Publication year - 2015
Publication title -
british journal of dermatology
Language(s) - English
Resource type - Journals
SCImago Journal Rank - 2.304
H-Index - 179
eISSN - 1365-2133
pISSN - 0007-0963
DOI - 10.1111/bjd.13225
Subject(s) - psoriasis , medicine , library science , dermatology , computer science
Summary Background Pro‐ and anti‐inflammatory metabolites of arachidonic acid – eicosanoids – participate in skin homeostasis, affecting the growth and differentiation of keratinocytes. Alterations of 12‐lipoxygenase ( LOX ) and 15‐ LOX and their metabolites have been described in the epidermis of patients with psoriasis, but systemic production of 12‐ LOX and 15‐ LOX eicosanoids has not been studied in the disease. Objectives To ascertain the frequencies of the genetic variants ALOX 12 rs1126667 and ALOX 15 rs11568070 in cases and controls, and to compare urinary metabolites of 12( S )‐hydroxyeicosatetraenoic acid ( HETE ) between patients with psoriasis and healthy controls. Methods Patients with psoriasis ( n = 200) were stratified depending on the severity of their dermal lesions. Genotyping was performed using a 5′‐nuclease real‐time assay. The concentrations of 12( S )‐ HETE , its metabolites and 15( S )‐ HETE were determined in urine samples using high‐performance liquid chromatography–tandem mass spectrometry. Results Tetranor‐12( S )‐ HETE metabolite excretion was significantly higher in urine of patients with psoriasis, while excretion of 12( S )‐ HETE was decreased. Neither 12( S )‐ HETE nor tetranor‐12( S )‐ HETE correlated with the type of disease or severity score. No difference in urinary 15( S )‐ HETE was found between the study groups. Genotype distribution of the ALOX 12 rs1126667 or ALOX 15 rs11568070 polymorphisms did not discriminate for the disease or its severity.

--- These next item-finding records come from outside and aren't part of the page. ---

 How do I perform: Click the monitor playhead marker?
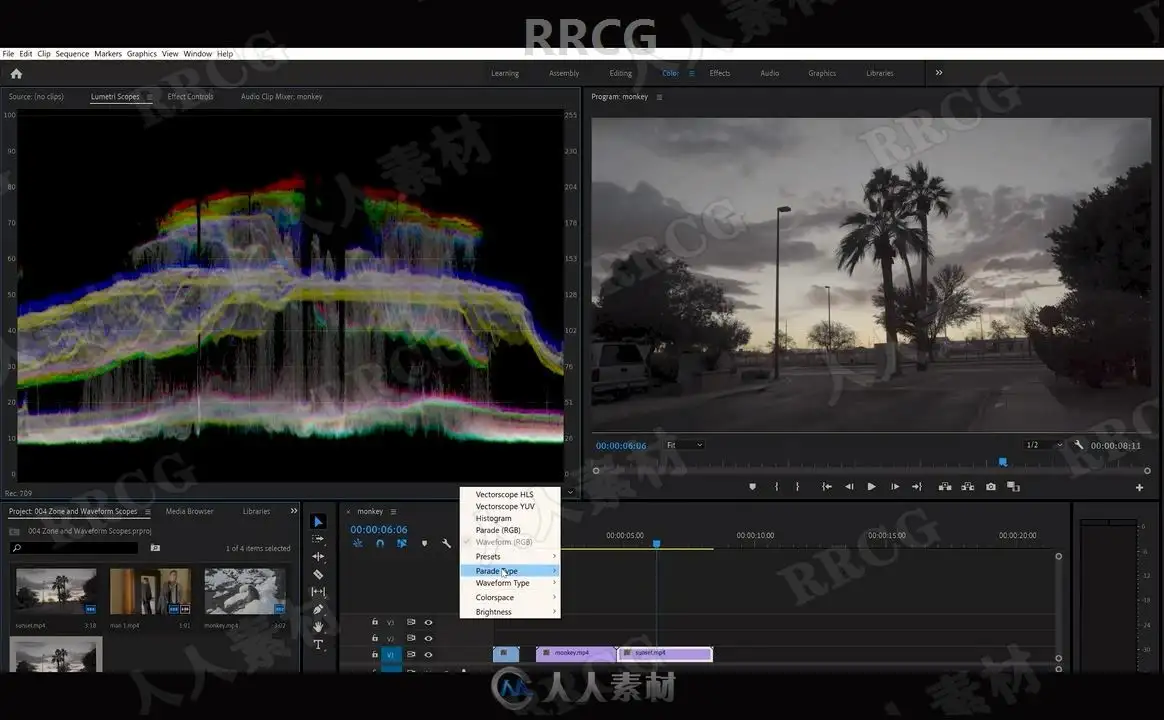pyautogui.click(x=1002, y=462)
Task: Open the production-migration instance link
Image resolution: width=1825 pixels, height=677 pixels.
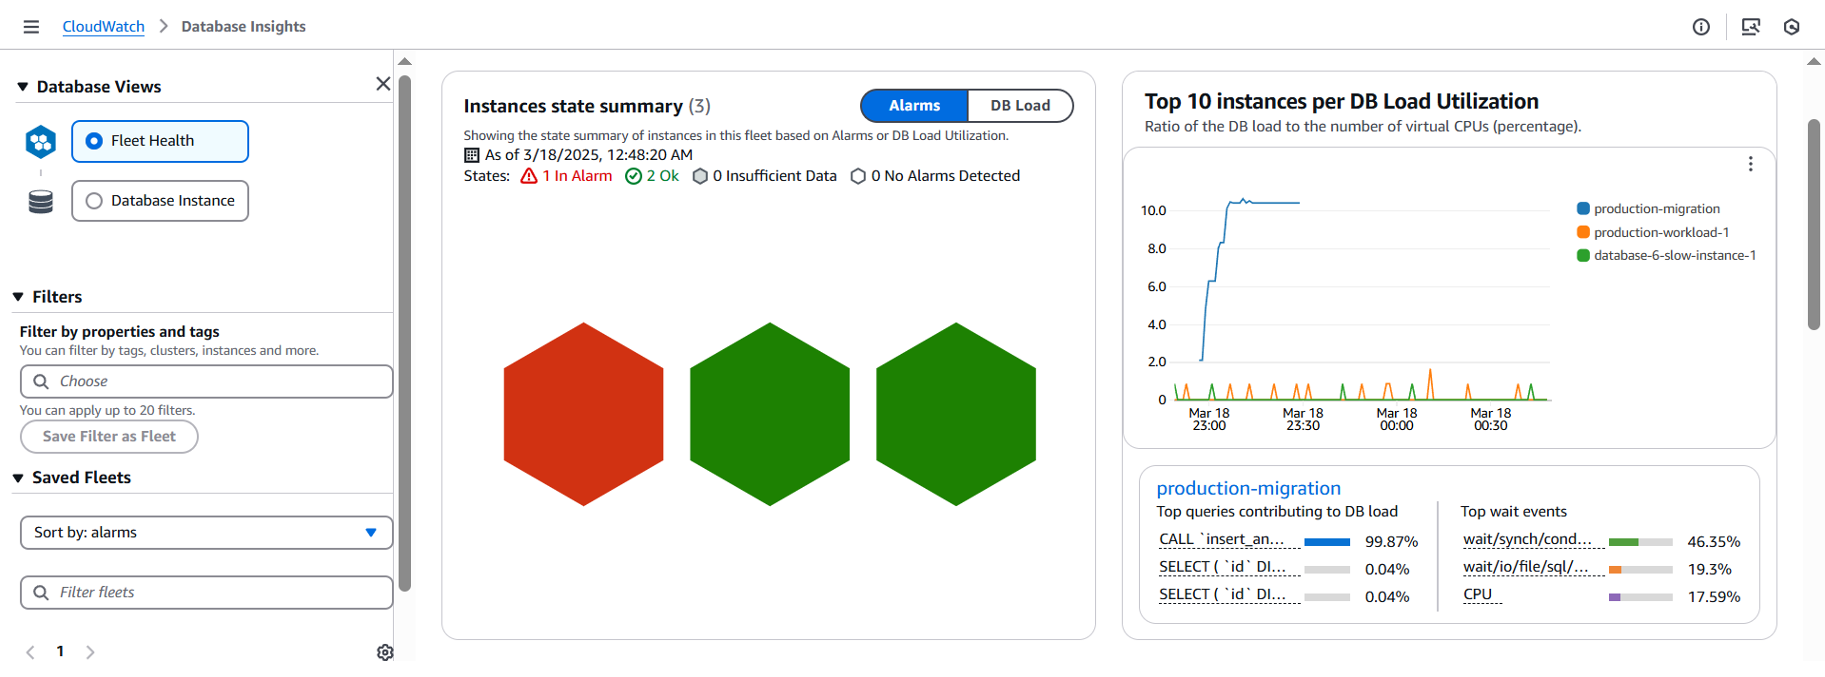Action: pyautogui.click(x=1248, y=488)
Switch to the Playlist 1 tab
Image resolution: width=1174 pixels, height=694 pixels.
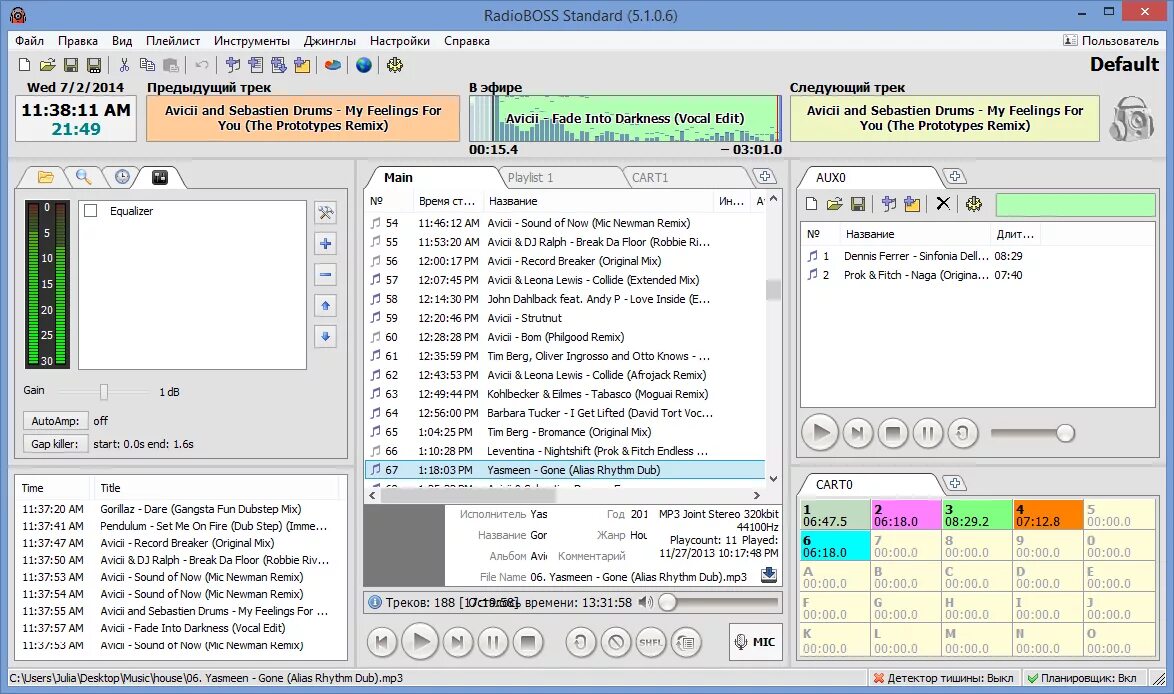[x=530, y=177]
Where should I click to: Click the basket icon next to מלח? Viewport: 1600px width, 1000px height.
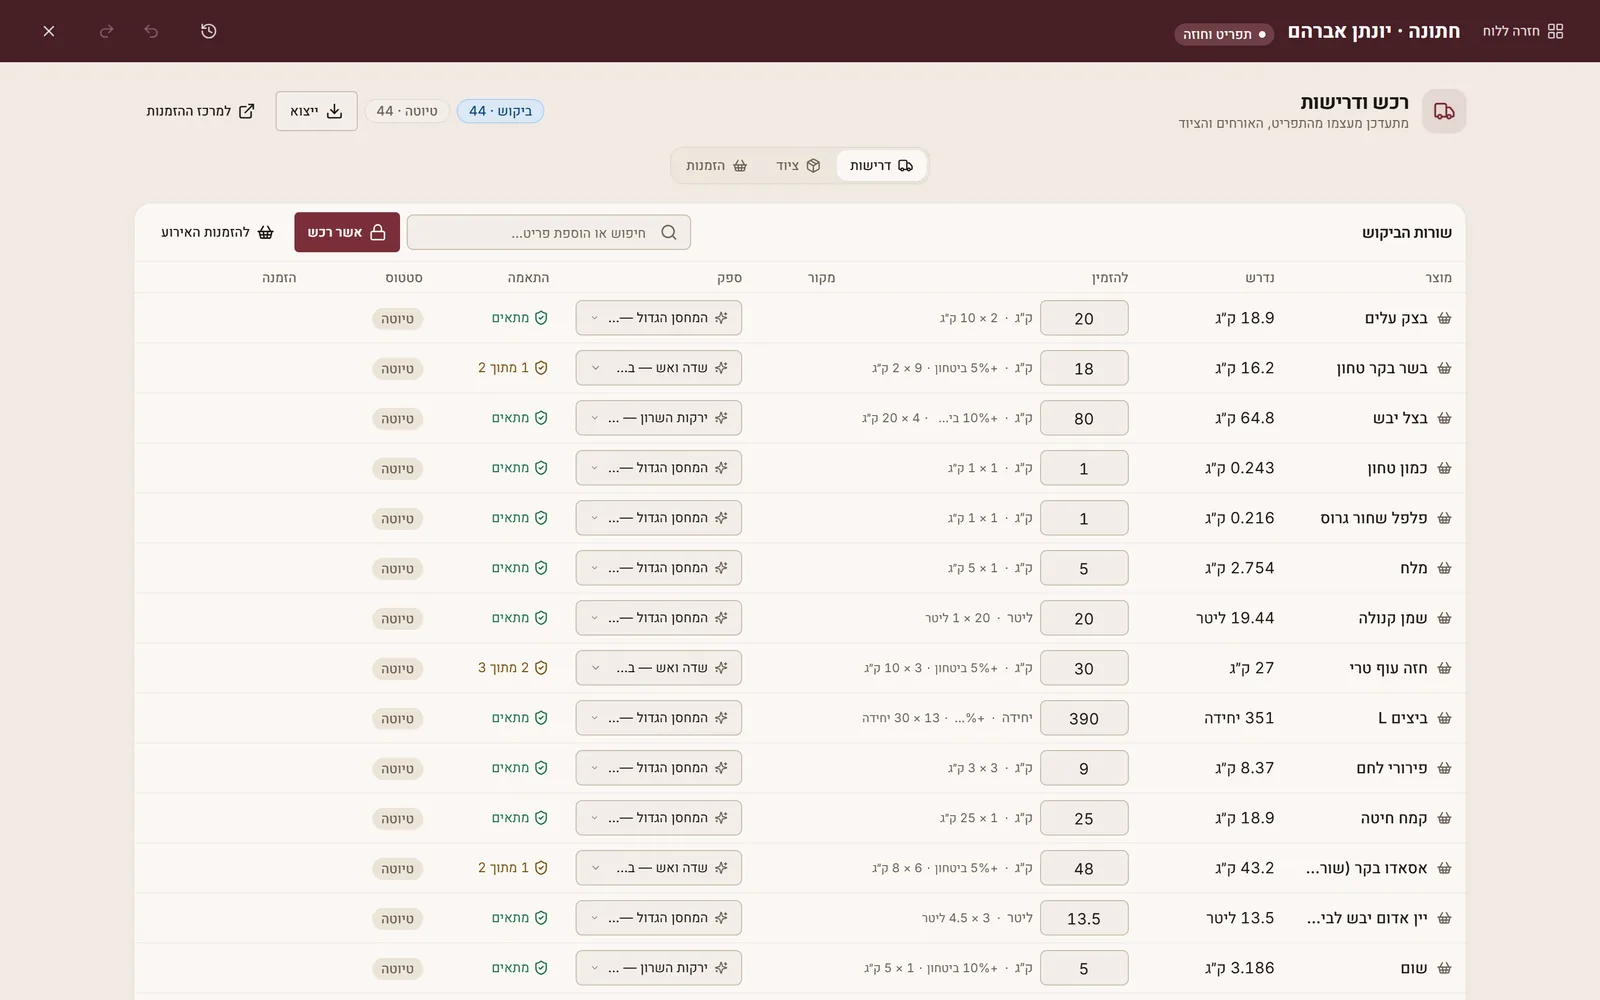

Conclusions Systemic metabolism of 12( S )‐ HETE is accelerated in psoriasis because excretion of the tetranor‐12( S )‐ HETE inactivation product is elevated. No correlation with the severity or extent of psoriasis is detectable. We propose that in patients with psoriasis, 12( S )‐ HETE to tetranor‐12( S )‐ HETE conversion could be at least a marker for this disease, in which inflammation of the skin can induce microsomal beta‐oxidation of this eicosanoid.